== PROBLEM STATEMENT ==
Copy out the lines of the records from the one containing "At what (x,y)" through the end of the records, unchanged, omitting the pictures.

Content starts

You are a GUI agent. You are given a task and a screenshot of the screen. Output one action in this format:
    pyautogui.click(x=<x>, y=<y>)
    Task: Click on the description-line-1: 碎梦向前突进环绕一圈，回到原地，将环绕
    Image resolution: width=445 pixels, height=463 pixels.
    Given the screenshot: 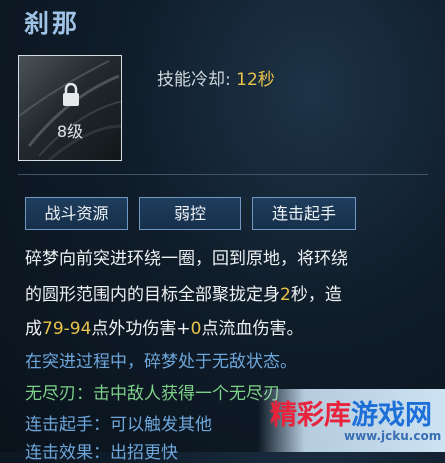 What is the action you would take?
    pyautogui.click(x=186, y=259)
    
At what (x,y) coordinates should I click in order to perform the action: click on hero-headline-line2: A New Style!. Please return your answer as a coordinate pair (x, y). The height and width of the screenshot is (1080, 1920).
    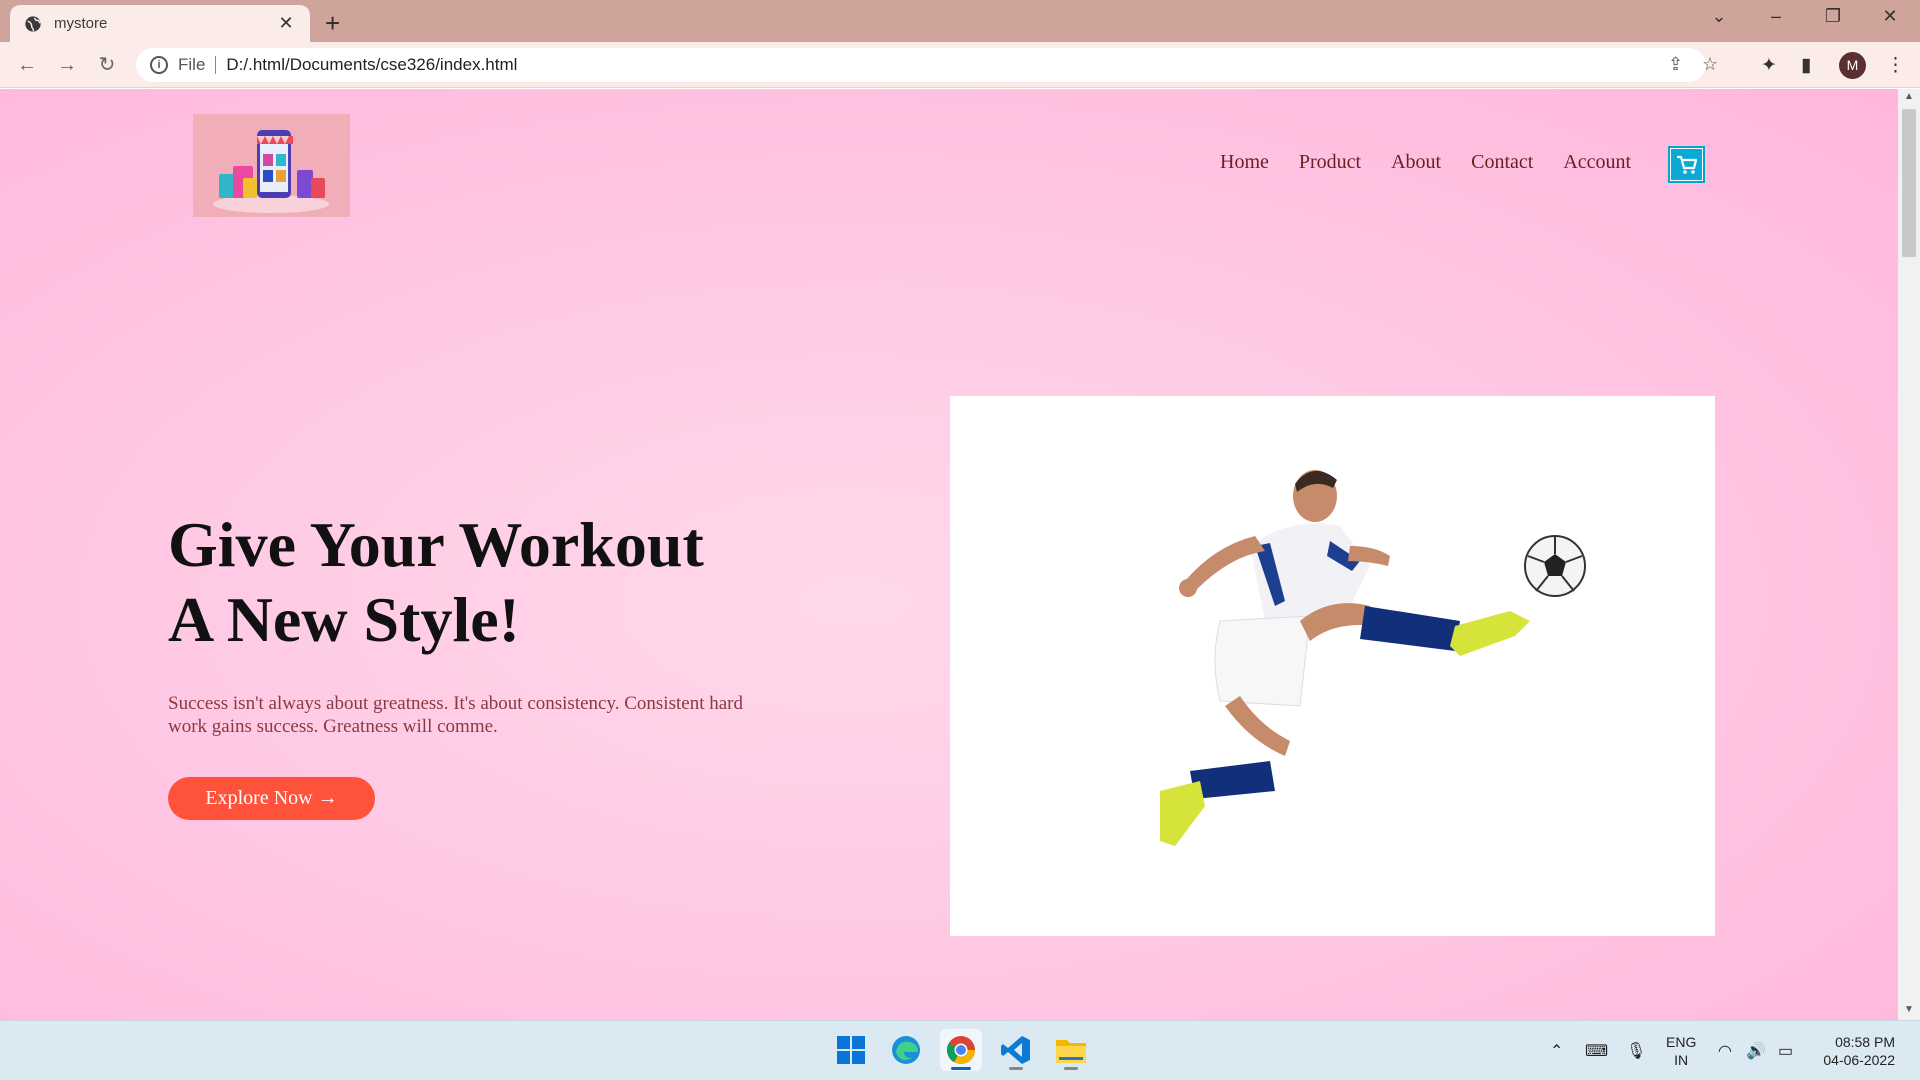
    Looking at the image, I should click on (344, 620).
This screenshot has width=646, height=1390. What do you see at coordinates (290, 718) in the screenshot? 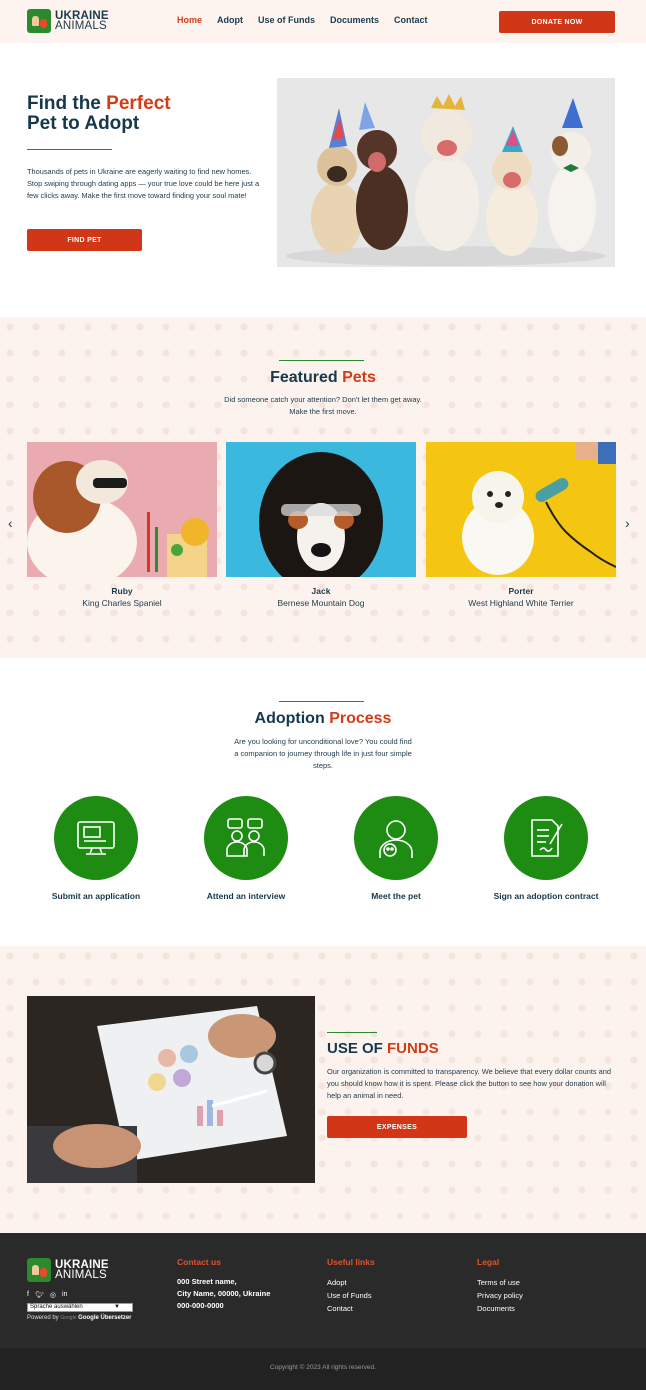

Content ends

== FINAL ANSWER ==
At what (x,y) coordinates should I click in order to perform the action: click on hero-headline-line2: A New Style!. Please return your answer as a coordinate pair (x, y). The height and width of the screenshot is (1080, 1920).
    Looking at the image, I should click on (344, 620).
This screenshot has width=646, height=1390. What do you see at coordinates (290, 718) in the screenshot? 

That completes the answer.